### Your objective
Pictures aside, the output must consist of the lines from the one containing "Open the Hardware Ids combo box" through the end of the data, reproduced exactly.

### Records shown

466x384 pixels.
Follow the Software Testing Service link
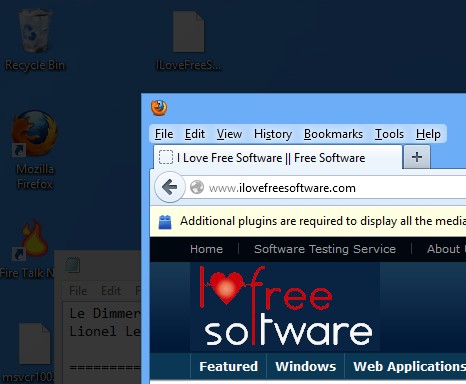(325, 249)
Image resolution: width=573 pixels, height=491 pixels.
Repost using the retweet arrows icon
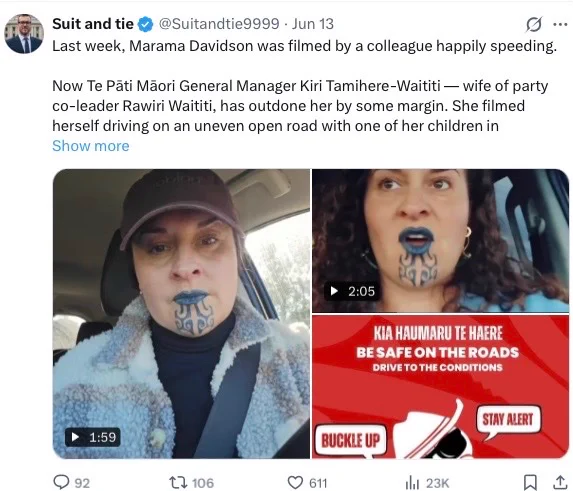[178, 483]
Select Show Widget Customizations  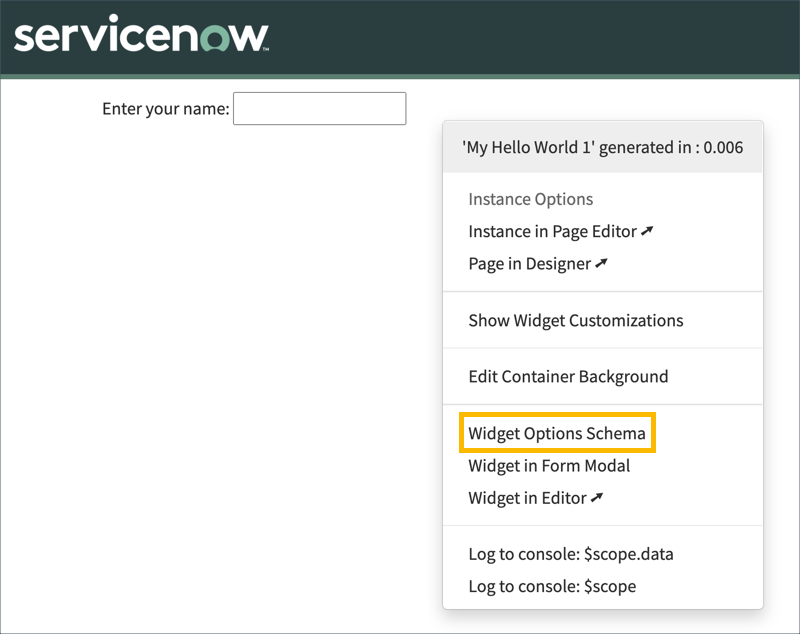coord(577,320)
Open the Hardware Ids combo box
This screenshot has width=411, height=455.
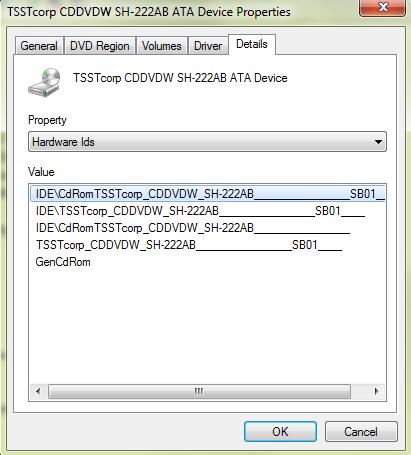207,142
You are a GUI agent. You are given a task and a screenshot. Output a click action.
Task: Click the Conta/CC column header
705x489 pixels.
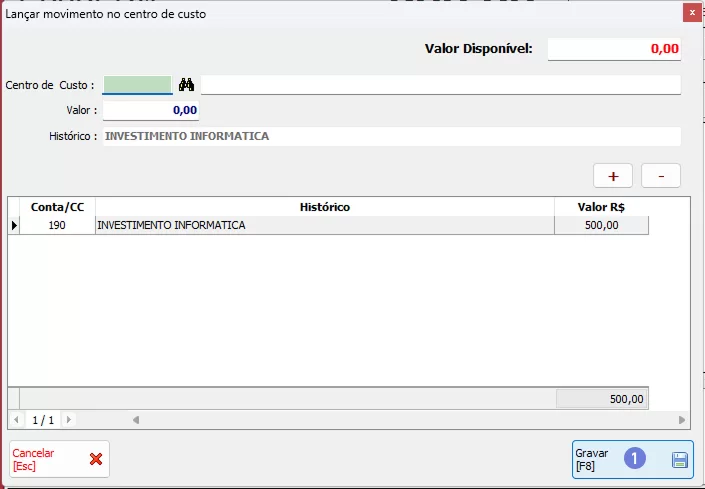(57, 207)
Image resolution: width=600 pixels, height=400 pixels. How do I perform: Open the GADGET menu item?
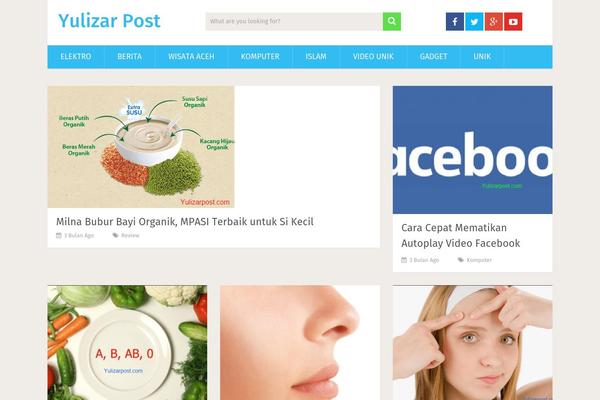434,57
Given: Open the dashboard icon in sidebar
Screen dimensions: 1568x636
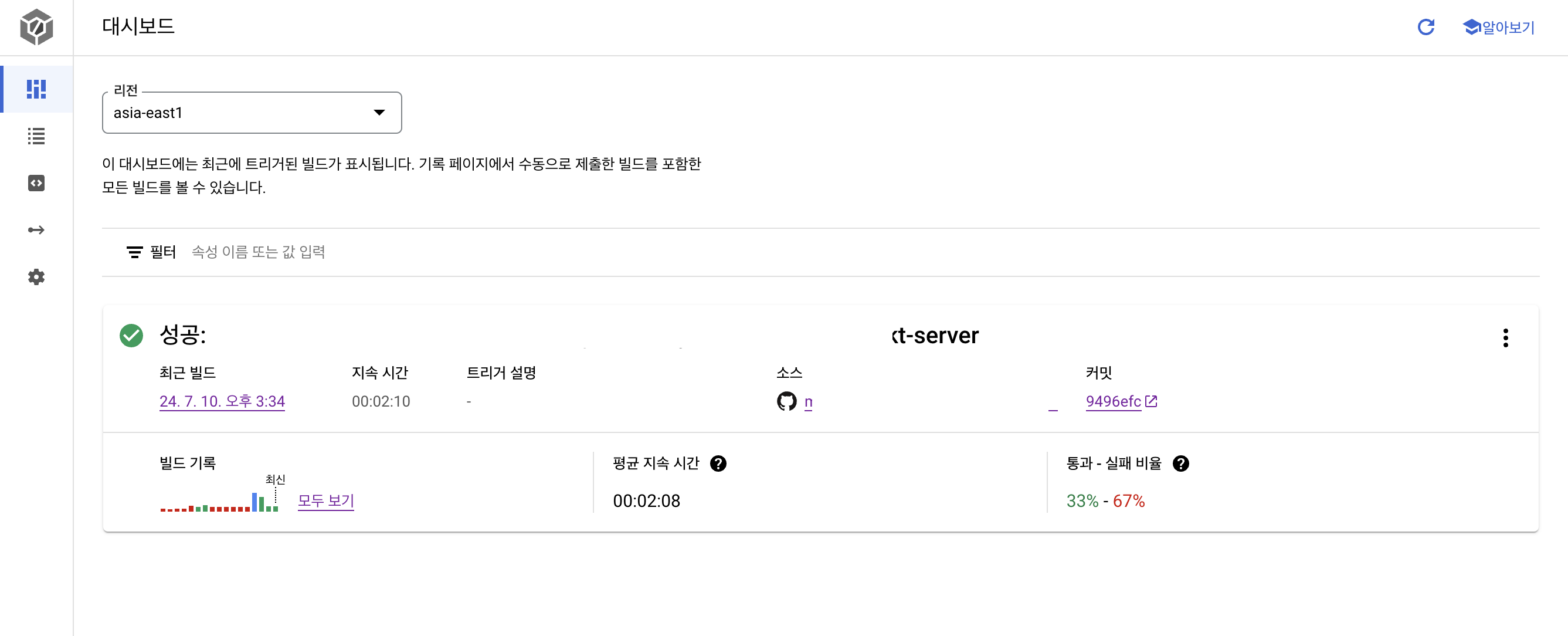Looking at the screenshot, I should (x=36, y=89).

### Task response
Open the Hardware Ids combo box
This screenshot has width=411, height=455.
207,142
You are a GUI agent. You are given a task and a screenshot. Output a click action.
Task: Click the Conta/CC column header
705x489 pixels.
(57, 207)
Image resolution: width=600 pixels, height=400 pixels. How do I perform: Open the GADGET menu item?
434,57
Given: Open the dashboard icon in sidebar
Screen dimensions: 1568x636
Looking at the screenshot, I should (x=36, y=89).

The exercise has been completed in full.